Sostituzioni lampo: dieci secondi
Anche le sostituzioni finiscono sotto osservazione. Dal momento in cui il quarto uomo espone il numero sul tabellone, il giocatore avrà dieci secondi per lasciare il campo. In caso contrario, la squadra resterà in dieci fino alla successiva interruzione. Meno tempo per saluti e passerelle, più attenzione alla fluidità del gioco da parte degli arbitri.
Var, angoli e doppi gialli
Le novità non si fermano ai perditempo. Si valuta un aggiornamento del protocollo Var sui calci d’angolo assegnati erroneamente, da cui potrebbe nascere un gol. Pierluigi Collina, responsabile arbitrale FIFA, sottolinea come nei 10-15 secondi necessari per preparare la battuta si possa verificare l’eventuale errore. Previsto anche l’intervento del Var in caso di secondo cartellino giallo sbagliato, ma non sul primo, per evitare un’eccessiva frammentazione delle decisioni arbitrali.

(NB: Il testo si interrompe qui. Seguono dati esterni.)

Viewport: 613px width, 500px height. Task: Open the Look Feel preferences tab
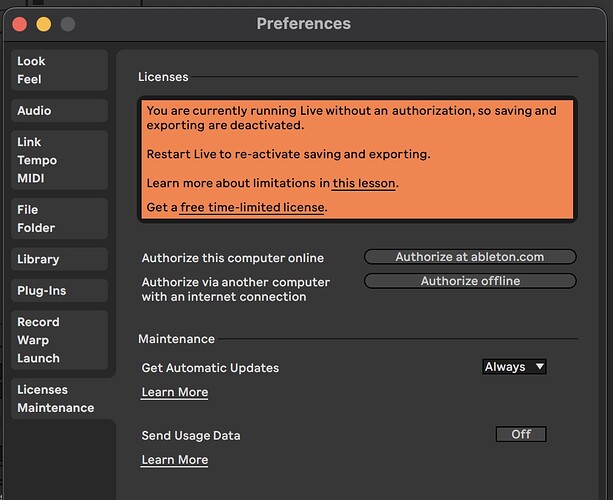click(59, 70)
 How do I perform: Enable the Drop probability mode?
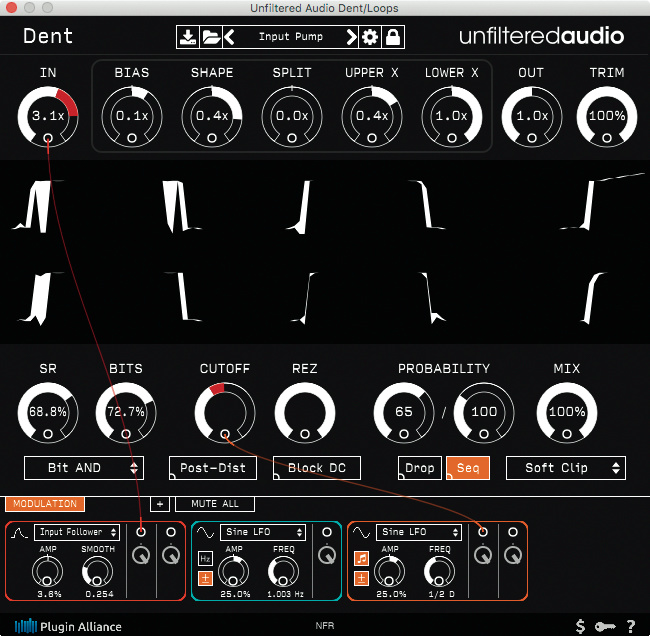[x=420, y=468]
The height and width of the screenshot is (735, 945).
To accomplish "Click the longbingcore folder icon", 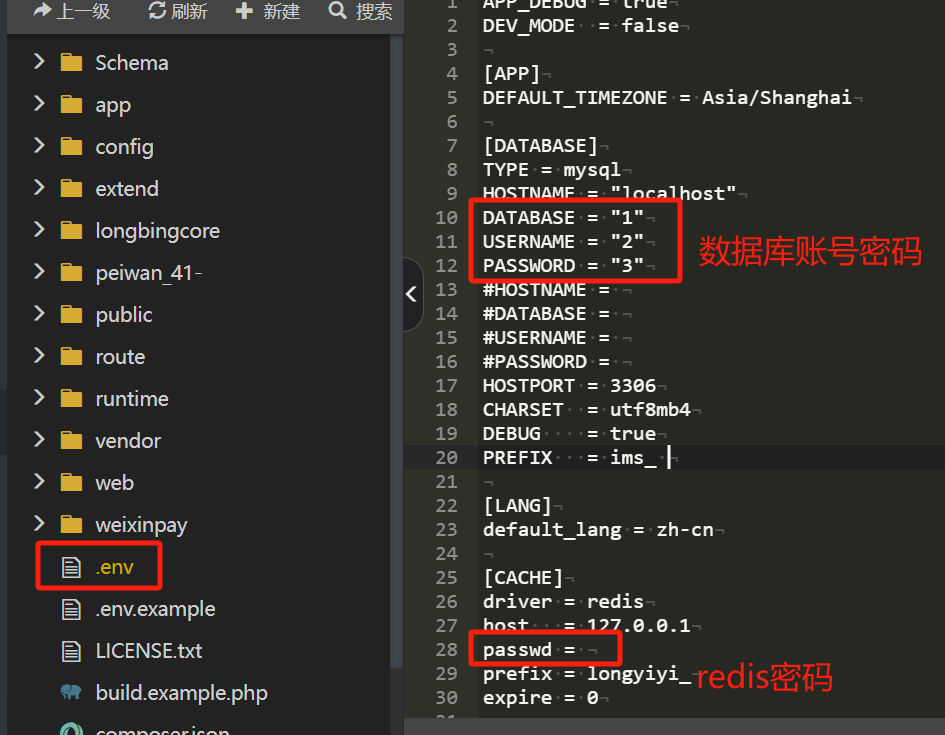I will coord(71,231).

Fuorigioco: il nodo filosofico
Resta aperta la questione del fuorigioco. La tecnologia semiautomatica individua la posizione al centimetro, ma ciò comporta decisioni al limite dell’impercettibile. Arsène Wenger, oggi responsabile sviluppo globale del calcio per la FIFA, propone la regola della “luce”: fuorigioco solo quando tutto il corpo dell’attaccante supera il difendente.
Un’idea che divide e che richiederà tempo. Nel frattempo, dal 2027 diventerà obbligatoria la norma secondo cui soltanto il capitano potrà dialogare con l’arbitro. Meno furbizie, più chiarezza: la direzione è tracciata. Ora resta da vedere l’effetto sul campo.